### WHAT YOU SHOULD DO:
Write out, from the entries below, exactly the lines that run between the lines holding "At what coordinates should I click to accomplish: Toggle" and "Click status icon", inclusive, and stop there.

[Collected data entries]
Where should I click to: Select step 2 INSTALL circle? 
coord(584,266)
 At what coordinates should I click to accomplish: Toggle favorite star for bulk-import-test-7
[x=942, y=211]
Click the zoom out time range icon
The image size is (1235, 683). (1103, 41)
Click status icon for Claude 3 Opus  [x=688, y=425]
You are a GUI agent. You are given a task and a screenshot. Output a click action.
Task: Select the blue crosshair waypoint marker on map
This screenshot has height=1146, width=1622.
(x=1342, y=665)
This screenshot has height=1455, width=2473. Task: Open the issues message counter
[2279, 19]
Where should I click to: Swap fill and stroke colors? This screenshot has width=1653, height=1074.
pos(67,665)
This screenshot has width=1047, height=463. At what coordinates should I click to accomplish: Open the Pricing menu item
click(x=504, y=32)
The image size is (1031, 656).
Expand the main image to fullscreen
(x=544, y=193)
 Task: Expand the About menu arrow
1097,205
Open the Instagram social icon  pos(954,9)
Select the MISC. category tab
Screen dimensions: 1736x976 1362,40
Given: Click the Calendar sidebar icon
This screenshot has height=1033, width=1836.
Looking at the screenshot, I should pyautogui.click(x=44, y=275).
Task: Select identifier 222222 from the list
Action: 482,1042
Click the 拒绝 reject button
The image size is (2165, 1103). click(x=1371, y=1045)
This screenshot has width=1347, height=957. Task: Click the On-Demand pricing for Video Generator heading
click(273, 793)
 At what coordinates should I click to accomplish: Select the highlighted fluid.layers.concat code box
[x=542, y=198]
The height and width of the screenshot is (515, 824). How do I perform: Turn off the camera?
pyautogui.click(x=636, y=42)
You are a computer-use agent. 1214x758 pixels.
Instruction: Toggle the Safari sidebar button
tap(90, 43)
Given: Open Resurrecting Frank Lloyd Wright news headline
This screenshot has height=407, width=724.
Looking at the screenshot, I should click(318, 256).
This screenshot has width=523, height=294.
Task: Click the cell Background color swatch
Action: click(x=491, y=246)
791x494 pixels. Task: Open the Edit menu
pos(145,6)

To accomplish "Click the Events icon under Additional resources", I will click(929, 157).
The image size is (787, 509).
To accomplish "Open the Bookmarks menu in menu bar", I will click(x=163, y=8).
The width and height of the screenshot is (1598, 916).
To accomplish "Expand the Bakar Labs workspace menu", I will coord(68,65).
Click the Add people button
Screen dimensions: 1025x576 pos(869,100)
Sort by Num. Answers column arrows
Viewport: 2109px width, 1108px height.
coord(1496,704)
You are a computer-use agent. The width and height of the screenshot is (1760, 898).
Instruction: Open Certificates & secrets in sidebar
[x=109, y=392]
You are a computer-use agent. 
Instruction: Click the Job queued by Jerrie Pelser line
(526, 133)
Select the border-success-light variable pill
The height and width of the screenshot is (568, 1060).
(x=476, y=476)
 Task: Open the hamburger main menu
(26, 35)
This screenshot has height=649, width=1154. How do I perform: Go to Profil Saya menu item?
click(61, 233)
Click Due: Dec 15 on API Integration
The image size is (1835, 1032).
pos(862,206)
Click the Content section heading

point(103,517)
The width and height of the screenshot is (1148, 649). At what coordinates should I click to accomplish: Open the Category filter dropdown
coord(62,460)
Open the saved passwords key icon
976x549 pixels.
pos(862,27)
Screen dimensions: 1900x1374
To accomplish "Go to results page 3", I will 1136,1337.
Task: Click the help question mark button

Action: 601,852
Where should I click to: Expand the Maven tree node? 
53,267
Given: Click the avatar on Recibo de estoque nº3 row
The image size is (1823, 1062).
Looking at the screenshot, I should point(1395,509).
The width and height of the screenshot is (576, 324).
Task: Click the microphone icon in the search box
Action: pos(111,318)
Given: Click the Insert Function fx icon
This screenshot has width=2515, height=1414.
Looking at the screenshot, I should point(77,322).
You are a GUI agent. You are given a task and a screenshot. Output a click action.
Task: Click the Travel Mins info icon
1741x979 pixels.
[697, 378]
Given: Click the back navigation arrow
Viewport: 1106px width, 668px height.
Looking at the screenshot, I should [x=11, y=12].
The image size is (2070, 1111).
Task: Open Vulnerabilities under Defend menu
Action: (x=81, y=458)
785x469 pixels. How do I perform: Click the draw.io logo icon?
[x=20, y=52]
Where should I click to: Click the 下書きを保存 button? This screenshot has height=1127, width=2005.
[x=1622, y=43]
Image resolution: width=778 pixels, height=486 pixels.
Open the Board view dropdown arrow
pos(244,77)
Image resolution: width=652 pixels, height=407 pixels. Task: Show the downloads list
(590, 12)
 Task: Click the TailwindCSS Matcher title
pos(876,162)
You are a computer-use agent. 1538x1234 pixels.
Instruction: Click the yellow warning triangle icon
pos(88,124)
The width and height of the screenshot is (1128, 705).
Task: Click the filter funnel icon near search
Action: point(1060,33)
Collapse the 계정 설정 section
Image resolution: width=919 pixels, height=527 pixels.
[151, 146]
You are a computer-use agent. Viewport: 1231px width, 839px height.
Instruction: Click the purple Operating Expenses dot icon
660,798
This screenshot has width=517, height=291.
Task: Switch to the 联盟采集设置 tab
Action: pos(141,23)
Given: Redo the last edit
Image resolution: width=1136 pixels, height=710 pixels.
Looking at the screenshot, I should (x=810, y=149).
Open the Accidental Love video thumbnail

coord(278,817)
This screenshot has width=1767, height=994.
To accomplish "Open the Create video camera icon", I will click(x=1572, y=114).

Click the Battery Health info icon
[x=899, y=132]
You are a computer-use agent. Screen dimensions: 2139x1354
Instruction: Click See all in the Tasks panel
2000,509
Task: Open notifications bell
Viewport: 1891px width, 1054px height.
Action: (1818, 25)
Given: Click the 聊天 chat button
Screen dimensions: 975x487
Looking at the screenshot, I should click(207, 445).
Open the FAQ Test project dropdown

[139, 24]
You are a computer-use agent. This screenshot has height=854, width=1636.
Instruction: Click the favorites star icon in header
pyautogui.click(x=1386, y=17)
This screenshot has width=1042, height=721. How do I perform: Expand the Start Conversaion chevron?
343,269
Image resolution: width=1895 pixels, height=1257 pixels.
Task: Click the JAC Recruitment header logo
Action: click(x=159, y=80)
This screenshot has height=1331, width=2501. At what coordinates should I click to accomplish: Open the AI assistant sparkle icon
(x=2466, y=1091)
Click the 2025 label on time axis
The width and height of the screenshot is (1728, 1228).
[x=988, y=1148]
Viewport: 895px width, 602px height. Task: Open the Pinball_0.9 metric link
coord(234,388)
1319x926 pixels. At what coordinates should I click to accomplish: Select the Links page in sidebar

### COMPLETED TASK:
 At what coordinates should I click to accomplish: Toggle favorite star for bulk-import-test-7
[x=942, y=211]
Click the zoom out time range icon
The image size is (1235, 683). (1103, 41)
Click status icon for Claude 3 Opus  [x=688, y=425]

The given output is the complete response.